═══ Records shown
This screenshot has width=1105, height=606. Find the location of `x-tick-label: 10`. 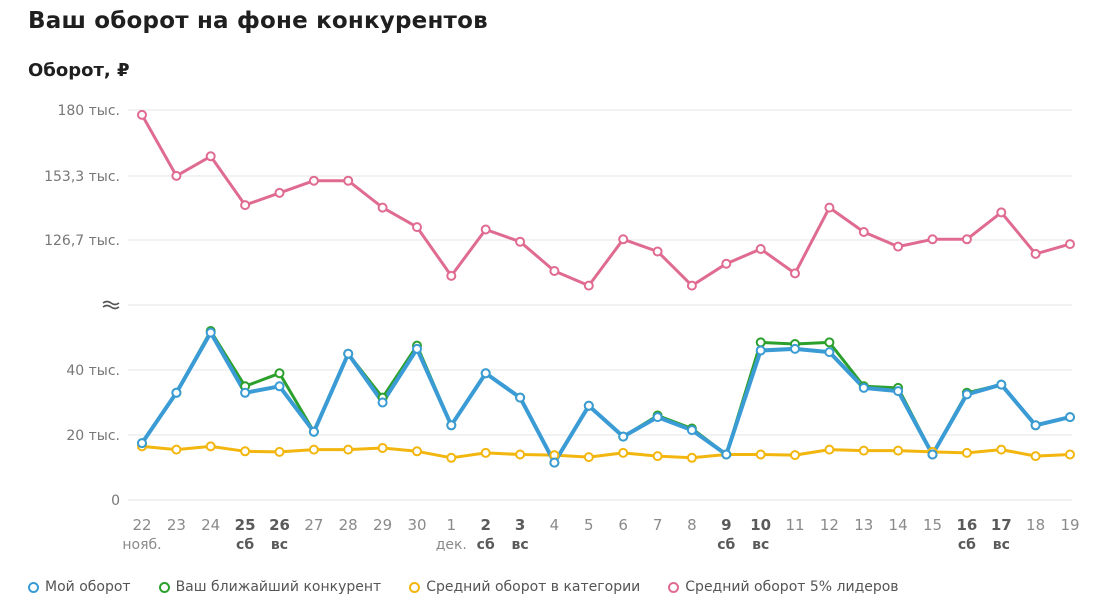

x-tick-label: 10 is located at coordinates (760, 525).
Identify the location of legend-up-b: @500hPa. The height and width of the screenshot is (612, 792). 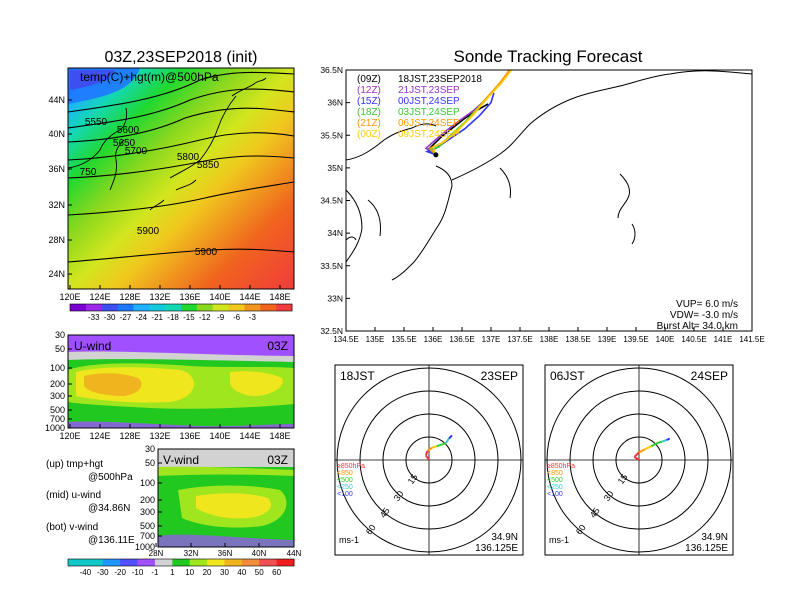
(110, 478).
══════
═══ Records shown
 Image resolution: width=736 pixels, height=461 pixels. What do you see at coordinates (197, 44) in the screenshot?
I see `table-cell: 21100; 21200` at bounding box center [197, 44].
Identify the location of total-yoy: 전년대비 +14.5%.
══════
**Work required**
Write out the data word for word, everything from the line containing "This screenshot has" down to the line containing "(110, 478).", both lines included. Leave the pictures out.

**Solution to the exercise**
This screenshot has width=1105, height=606. Find the location of `x-tick-label: 10`. 

x-tick-label: 10 is located at coordinates (760, 525).
Identify the location of legend-up-b: @500hPa. The height and width of the screenshot is (612, 792). 
(110, 478).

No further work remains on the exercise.